This forum has featured repeated assertions that college has been oversold. In the latest issue of Barron’s, economist Bryan Caplan reviews a new book, Peter Cappelli’s Will College Pay Off?, that addresses the same topic.
Should you go to college? For 30 years, education economists have treated this decision as a no-brainer. B.A.s outearn high school grads by 75%. Assuming free tuition, that’s a real return of 15% a year: You give up four years of high school wages to earn college wages ever after. Tuition drags returns down, but not much. Economists’ confidence has proved infectious. They’ve convinced other social scientists, policy-makers, and politicians. Who are students—or parents—to demur?

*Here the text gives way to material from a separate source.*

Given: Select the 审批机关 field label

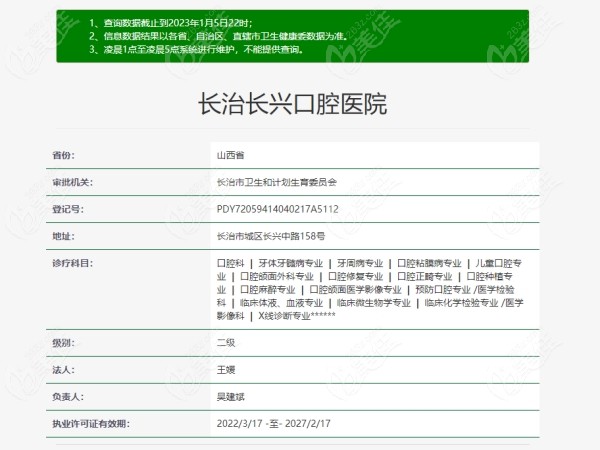Looking at the screenshot, I should (x=72, y=183).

Wharton School management professor Peter Cappelli’s Will College Pay Off? argues that the experts’ pro-college consensus is naive. Good advisors tailor advice to the client: “For every prescription drug, there is clear evidence that it has the desired effect, on average,” but your doctor “has to decide whether the benefits…are worth the potential side-effects…”
For one thing, college payoffs vary widely by major and school. According to PayScale data for 1,310 colleges, “Brigham Young and Georgia Tech both top the list with a 12.5% annual return, but there are many schools that generate a negative return.”
Good advisors are also upfront about the risk of failure. The returns to college are normally reported for graduates who finish on time. Yet such students are the exception, not the rule: “Less than 40 percent of full-time students entering four-year colleges in recent years have been graduating in four years.…For those who are sure that their kids will graduate in four years or else, I can say from personal experience that demanding that your kids will do so doesn’t guarantee that they will.”
A deeper methodological problem with the standard approach is that it gives college all the credit for the extra money that college grads enjoy. But on graduation day, the college-bound already outshine their classmates.
Caplan identifies major problems with Cappelli’s book — errors, omissions, implausibilities — but he concludes that “if you want to figure out what to do with your life — or help your child do the same — Cappelli tells you what you need to know.”